### EXERCISE AIM:
Put the lines of the material below into a numbered list, skipping any blank lines, and leave the pictures out of your answer.

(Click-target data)
──────
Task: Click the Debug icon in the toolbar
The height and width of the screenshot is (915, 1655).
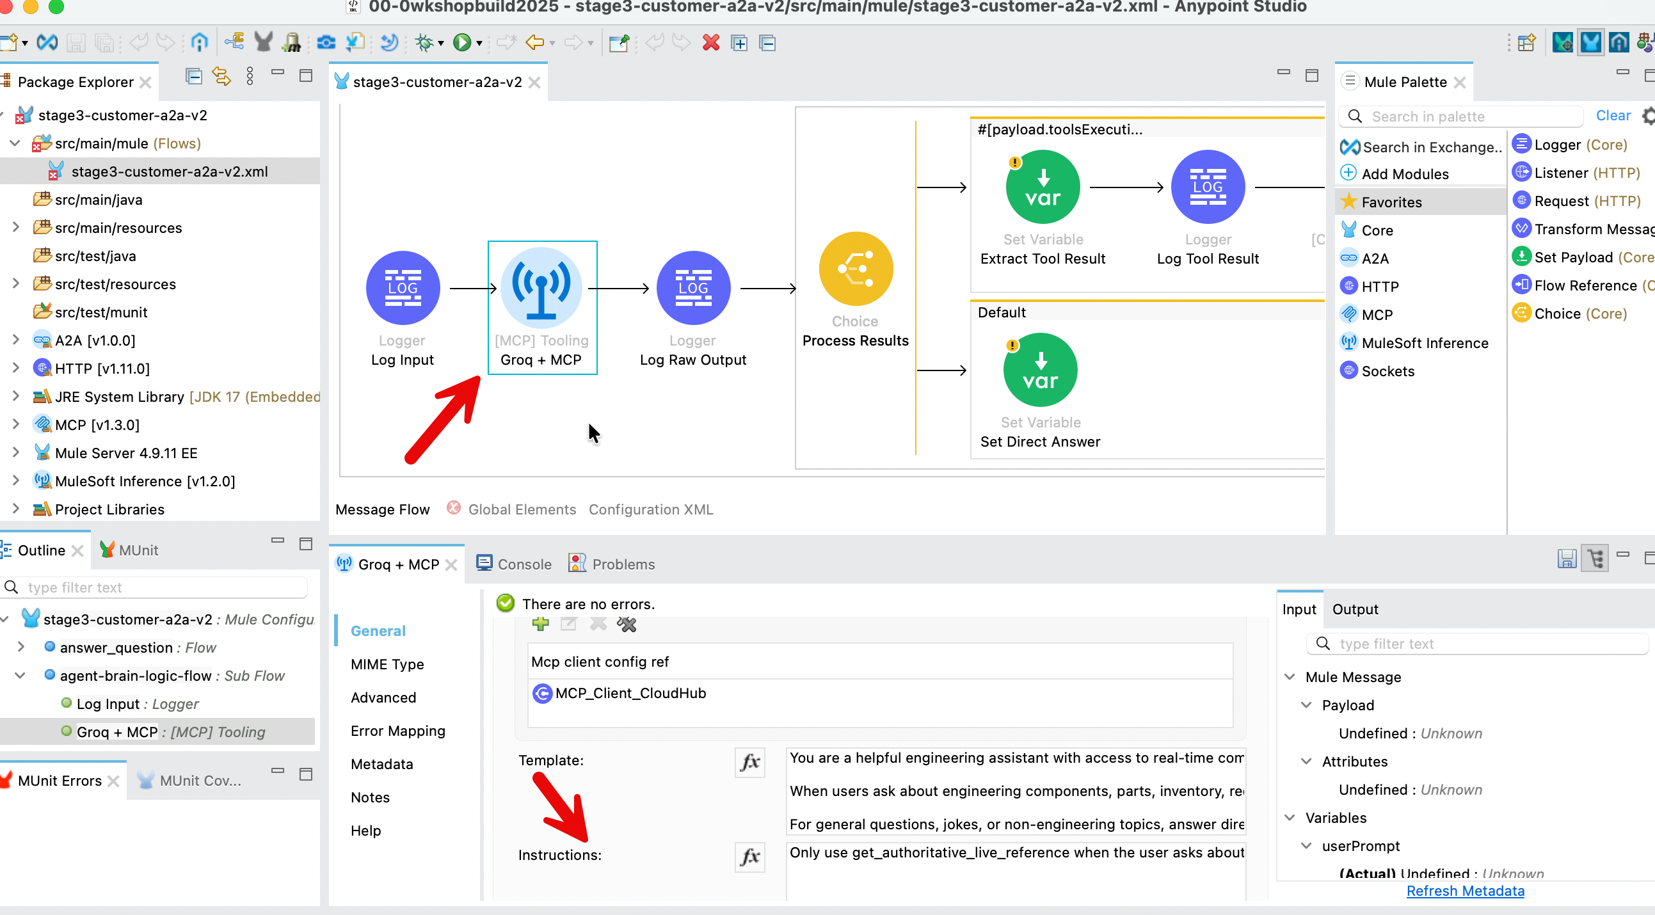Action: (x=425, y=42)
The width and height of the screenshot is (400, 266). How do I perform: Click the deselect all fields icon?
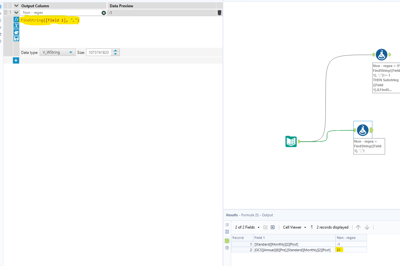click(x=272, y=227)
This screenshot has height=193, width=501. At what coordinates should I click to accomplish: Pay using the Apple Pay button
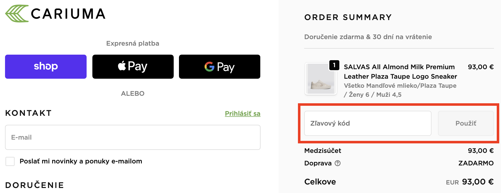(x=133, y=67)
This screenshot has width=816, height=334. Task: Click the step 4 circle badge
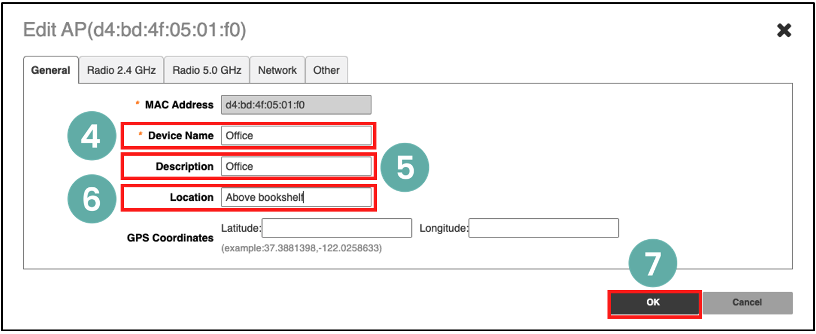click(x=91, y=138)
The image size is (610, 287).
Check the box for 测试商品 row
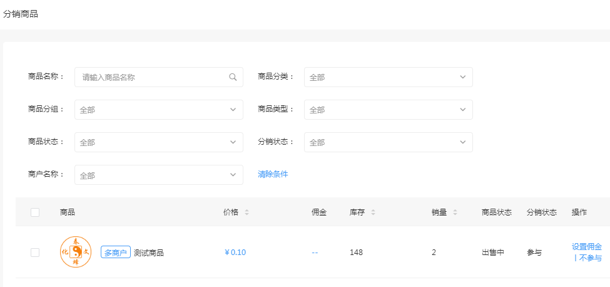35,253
──────
### RESPONSE BELOW:
1. Task: Click the Debug icon in the toolbar
2. The height and width of the screenshot is (915, 1655).
3. Action: (x=425, y=42)
4. The width and height of the screenshot is (400, 266). How do I perform: Click the deselect all fields icon?
5. click(x=272, y=227)
6. This screenshot has height=193, width=501. At what coordinates should I click to accomplish: Pay using the Apple Pay button
7. (x=133, y=67)
8. This screenshot has width=816, height=334. Task: Click the step 4 circle badge
9. click(x=91, y=138)
10. The image size is (610, 287).
11. Check the box for 测试商品 row
12. 35,253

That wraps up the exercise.